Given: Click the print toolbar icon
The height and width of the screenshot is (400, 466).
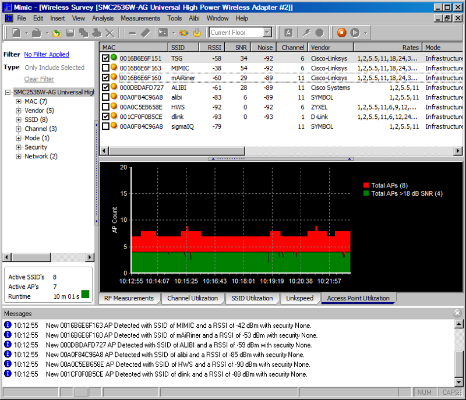Looking at the screenshot, I should [96, 33].
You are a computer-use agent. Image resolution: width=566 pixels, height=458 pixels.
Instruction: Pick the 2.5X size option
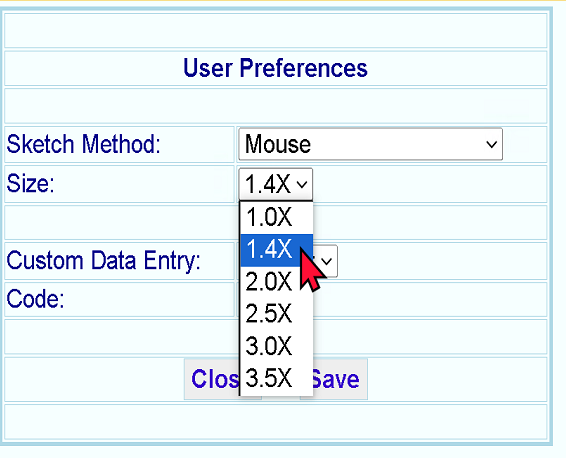(x=276, y=314)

• • • • • • •

Only the text of the entries above is to be given again, exactly, with the pictures left out.

Given: Click the print toolbar icon
The height and width of the screenshot is (400, 466).
Looking at the screenshot, I should [96, 33].
You are a computer-use agent. Image resolution: width=566 pixels, height=458 pixels.
Instruction: Pick the 2.5X size option
(x=276, y=314)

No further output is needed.